FALL RUN CHINOOK (King) SALMON Oncorhynchus tshawytscha
Fall chinooks enter the river from the end of summer through fall with a late run continuing until Feb. Our fall chinook spawning is at its peak in Oct. and Nov. Shortly after emerging, young chinook make their way slowly down river. By June, as the water level drops, the fingerlings are well on their way to the ocean where they feed for 2-5 years before beginning the cycle again. Both chinook and coho die after spawning. These fish are regulated by the Dept. of Fish & Game.

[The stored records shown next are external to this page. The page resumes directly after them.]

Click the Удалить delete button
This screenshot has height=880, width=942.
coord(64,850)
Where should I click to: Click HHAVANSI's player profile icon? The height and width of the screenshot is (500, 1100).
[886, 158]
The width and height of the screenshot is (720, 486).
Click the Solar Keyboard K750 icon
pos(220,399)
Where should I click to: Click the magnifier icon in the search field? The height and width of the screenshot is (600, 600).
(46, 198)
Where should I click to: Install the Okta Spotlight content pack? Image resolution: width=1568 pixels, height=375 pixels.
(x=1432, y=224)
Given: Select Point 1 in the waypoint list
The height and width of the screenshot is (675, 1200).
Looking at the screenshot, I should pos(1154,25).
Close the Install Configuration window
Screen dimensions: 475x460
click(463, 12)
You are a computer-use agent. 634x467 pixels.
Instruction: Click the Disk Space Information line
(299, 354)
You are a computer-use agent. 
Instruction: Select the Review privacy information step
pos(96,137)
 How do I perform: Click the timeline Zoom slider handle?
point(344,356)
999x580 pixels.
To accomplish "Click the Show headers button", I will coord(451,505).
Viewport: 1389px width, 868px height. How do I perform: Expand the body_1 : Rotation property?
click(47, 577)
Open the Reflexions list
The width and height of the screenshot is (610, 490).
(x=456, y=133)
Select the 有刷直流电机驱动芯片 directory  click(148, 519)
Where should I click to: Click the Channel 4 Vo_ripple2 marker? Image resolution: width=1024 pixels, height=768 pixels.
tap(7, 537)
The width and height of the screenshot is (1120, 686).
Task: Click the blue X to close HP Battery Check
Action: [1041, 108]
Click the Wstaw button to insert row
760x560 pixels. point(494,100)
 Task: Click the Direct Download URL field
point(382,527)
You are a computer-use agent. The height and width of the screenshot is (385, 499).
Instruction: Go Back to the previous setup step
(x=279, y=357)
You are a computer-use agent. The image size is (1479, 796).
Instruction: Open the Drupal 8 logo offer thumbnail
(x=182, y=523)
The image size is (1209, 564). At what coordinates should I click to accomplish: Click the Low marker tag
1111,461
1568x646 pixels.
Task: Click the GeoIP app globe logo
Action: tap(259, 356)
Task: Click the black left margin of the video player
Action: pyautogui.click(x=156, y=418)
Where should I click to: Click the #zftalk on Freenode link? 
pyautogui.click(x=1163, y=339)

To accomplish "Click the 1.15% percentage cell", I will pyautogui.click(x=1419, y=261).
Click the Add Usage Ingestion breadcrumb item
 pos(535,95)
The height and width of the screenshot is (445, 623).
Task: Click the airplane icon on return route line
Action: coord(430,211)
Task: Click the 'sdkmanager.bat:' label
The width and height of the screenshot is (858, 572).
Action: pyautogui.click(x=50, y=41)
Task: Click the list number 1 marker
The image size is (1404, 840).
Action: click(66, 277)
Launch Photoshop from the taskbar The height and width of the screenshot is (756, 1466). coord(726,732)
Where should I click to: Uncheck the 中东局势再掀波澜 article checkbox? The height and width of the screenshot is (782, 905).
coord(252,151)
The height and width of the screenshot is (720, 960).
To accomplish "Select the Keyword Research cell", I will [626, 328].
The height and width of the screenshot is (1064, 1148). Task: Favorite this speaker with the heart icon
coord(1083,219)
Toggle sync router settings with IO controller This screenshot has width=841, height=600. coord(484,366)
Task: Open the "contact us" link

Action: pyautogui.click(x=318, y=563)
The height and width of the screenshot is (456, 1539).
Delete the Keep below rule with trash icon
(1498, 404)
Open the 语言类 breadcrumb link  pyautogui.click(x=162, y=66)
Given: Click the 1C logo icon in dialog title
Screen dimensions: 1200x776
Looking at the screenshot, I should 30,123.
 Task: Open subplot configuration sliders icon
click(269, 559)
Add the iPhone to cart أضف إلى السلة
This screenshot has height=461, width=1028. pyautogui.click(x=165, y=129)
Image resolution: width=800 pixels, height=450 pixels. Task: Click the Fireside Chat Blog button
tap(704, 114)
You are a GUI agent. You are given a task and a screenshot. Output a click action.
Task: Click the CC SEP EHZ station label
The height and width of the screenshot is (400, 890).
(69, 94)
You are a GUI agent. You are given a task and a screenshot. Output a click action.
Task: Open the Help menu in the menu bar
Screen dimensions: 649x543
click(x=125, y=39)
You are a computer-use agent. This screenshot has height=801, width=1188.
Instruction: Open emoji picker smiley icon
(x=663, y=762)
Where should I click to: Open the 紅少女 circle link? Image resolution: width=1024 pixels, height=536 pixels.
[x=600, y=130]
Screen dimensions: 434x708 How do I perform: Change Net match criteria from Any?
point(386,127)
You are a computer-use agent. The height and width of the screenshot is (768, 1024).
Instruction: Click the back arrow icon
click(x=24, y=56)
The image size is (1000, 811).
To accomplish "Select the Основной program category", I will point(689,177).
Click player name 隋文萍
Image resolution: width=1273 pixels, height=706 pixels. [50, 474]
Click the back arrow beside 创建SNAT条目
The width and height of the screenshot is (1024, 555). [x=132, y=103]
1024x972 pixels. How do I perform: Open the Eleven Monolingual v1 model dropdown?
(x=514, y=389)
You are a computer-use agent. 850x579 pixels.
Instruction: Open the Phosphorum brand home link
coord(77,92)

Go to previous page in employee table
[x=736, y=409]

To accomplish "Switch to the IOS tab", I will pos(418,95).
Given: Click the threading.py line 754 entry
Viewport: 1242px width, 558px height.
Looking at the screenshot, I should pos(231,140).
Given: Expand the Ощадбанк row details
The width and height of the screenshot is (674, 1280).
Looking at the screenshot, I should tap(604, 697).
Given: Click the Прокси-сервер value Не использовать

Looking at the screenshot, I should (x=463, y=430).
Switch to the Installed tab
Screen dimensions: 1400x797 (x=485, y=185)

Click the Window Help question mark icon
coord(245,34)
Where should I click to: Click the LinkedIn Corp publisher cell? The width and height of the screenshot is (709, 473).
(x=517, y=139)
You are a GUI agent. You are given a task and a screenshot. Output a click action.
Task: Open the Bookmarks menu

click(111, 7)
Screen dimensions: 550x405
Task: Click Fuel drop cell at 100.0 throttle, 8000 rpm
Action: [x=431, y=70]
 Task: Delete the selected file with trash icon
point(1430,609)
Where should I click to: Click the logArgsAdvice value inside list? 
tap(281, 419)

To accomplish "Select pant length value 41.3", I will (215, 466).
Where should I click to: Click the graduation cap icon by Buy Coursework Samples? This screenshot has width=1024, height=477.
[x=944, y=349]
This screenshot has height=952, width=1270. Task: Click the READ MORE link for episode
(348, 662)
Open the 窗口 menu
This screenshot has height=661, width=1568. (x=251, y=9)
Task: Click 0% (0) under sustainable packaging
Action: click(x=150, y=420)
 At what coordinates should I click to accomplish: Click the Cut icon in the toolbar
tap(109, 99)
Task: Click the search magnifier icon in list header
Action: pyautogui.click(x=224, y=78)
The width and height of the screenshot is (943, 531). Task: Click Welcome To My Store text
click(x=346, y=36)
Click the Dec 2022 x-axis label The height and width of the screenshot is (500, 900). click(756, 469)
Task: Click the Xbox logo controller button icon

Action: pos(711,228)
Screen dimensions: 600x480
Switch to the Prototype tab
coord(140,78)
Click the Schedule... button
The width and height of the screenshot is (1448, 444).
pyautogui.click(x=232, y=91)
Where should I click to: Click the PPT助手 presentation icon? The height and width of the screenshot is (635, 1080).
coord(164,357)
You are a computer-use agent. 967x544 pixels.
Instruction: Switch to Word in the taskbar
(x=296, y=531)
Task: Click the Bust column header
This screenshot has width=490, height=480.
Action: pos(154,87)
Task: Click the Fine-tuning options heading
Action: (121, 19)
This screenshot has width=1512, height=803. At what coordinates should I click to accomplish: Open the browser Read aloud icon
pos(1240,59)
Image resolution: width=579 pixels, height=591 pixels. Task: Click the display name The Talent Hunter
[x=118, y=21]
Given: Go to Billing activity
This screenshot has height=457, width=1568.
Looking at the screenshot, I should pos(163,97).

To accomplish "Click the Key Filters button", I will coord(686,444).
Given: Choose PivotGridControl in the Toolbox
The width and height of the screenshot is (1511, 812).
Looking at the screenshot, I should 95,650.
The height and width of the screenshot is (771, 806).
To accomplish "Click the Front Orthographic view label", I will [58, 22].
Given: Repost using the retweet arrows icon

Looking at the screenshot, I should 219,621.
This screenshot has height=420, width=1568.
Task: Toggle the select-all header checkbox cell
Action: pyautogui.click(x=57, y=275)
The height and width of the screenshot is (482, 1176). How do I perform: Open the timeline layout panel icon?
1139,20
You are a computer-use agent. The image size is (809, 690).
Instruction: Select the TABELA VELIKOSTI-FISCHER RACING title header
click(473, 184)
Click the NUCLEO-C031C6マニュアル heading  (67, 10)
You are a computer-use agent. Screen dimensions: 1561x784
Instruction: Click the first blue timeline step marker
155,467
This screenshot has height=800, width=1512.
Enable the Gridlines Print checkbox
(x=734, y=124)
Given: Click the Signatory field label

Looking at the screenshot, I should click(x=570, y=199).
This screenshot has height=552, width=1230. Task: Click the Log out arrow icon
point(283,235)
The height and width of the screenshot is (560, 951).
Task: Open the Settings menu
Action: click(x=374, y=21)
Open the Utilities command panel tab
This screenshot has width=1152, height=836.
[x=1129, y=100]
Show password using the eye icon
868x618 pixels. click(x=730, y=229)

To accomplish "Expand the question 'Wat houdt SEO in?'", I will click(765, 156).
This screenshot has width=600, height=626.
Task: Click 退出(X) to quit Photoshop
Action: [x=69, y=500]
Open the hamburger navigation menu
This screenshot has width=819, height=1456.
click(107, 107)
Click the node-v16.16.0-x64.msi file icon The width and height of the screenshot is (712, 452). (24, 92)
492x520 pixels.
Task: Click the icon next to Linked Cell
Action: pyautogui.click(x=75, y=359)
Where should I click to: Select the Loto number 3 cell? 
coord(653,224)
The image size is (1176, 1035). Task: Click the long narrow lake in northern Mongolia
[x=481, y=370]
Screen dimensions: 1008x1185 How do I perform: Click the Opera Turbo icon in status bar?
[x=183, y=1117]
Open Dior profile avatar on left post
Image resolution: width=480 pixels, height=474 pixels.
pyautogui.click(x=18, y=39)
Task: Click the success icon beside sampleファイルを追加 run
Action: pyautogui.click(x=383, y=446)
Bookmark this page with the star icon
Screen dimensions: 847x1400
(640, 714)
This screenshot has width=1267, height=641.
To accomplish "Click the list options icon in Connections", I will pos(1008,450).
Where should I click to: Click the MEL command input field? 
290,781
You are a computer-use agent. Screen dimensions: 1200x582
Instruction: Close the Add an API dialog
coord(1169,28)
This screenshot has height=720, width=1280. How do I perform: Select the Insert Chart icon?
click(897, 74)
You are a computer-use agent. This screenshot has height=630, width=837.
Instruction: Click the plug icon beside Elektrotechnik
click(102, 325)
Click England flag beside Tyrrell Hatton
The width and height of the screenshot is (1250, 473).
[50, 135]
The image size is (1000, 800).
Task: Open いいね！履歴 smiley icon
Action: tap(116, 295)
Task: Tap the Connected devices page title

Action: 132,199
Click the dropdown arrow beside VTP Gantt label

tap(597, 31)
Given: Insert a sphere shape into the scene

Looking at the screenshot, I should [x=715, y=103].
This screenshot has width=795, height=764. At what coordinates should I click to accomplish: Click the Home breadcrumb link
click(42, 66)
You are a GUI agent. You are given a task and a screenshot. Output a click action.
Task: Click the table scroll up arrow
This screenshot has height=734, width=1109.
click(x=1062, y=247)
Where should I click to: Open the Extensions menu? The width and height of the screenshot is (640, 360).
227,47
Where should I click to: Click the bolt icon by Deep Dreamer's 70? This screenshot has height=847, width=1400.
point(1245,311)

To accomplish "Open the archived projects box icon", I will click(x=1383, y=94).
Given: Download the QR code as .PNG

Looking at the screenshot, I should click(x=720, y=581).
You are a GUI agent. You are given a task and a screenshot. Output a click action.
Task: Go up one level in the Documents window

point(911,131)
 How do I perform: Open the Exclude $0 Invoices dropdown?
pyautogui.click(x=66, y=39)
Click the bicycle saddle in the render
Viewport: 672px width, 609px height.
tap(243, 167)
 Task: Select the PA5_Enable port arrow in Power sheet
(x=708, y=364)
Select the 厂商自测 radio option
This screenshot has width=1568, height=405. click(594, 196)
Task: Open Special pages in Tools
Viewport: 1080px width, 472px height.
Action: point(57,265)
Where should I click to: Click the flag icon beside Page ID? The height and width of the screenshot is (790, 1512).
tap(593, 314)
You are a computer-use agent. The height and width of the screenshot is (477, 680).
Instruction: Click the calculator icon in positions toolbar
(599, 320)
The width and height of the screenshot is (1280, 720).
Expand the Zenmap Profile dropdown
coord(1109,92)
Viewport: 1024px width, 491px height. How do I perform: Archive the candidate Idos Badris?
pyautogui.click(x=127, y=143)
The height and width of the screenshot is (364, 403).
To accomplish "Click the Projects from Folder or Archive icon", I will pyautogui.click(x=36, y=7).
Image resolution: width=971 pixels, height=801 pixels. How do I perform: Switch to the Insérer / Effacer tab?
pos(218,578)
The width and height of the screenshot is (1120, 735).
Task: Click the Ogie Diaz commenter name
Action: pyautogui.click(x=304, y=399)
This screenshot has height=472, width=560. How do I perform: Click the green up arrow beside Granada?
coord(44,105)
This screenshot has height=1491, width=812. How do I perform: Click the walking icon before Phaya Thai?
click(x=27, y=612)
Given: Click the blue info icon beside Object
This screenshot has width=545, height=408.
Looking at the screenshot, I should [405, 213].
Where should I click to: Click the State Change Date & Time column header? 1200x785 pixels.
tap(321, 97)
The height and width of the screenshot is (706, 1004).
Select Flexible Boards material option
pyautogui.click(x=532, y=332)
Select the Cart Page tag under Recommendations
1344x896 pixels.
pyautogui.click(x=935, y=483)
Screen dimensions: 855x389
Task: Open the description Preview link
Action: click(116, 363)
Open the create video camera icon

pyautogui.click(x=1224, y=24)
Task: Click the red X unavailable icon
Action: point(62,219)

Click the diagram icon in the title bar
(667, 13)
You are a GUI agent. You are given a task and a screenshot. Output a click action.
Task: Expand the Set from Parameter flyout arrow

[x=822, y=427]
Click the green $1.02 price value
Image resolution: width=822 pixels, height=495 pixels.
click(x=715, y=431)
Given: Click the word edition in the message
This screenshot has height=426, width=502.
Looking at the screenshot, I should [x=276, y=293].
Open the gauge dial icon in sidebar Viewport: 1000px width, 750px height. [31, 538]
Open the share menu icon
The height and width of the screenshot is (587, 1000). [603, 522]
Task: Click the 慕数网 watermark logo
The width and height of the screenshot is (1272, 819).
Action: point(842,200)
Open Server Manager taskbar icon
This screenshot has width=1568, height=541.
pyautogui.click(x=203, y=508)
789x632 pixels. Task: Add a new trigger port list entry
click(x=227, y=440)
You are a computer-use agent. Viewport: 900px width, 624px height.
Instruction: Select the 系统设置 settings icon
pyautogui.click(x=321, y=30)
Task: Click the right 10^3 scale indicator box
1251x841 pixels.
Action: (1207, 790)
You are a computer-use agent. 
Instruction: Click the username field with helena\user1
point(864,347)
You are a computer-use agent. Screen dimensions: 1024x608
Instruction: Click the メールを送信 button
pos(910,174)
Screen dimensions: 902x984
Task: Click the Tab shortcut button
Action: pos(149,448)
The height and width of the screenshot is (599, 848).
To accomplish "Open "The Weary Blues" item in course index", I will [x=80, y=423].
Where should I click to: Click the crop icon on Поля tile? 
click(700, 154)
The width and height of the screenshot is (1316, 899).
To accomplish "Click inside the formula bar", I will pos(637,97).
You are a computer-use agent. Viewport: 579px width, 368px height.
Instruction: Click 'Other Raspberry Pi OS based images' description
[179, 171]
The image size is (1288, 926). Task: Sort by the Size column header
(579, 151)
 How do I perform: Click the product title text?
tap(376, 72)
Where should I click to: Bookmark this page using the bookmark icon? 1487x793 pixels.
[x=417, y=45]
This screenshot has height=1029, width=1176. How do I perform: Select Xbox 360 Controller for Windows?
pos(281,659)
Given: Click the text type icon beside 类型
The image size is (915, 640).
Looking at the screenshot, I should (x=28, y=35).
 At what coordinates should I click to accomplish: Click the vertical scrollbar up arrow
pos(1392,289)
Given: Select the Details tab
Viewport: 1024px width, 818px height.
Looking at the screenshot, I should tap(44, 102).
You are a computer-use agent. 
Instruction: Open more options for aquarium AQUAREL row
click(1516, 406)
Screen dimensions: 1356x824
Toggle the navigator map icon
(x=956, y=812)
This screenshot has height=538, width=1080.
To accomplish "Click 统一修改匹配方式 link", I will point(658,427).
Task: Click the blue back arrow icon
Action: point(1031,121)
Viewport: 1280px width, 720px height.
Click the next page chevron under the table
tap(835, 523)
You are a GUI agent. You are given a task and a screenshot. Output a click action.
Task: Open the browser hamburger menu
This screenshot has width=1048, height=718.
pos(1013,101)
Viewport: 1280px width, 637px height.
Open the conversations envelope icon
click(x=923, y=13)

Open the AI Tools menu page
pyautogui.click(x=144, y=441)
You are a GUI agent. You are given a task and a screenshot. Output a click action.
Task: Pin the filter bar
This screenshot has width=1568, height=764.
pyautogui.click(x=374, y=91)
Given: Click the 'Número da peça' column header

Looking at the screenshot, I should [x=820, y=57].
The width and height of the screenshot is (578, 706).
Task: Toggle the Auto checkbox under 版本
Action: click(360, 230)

COHO (Silver) SALMON Oncorhynchus kisutch
The red-sided, green-backed coho salmon arrive in alarmingly small numbers to spawn in only a few of CAs’ rivers from Sept~Nov before spawning in Oct~Jan. They’ll spend one season smolting (a change necessary to enter saltwater) and usually two seasons in the ocean before they return to their spawning ground. Coho often spawn in tributaries that flow only in winter. They are smaller and more agile than the chinook; then travel higher up in the system and use the smaller tributaries, underscoring the importance of even the smallest creeks. Juvenile coho and steelhead juveniles rearing in the same small streams tend to use different areas of the creek. Coho are known to stay in the margins or edge of the streams and prefer slower water. After gravitating downstream they’ll be found in tight schools nearer the surface than steelhead. This species was listed as an “Endangered” species in 1998 and is afforded extra protection.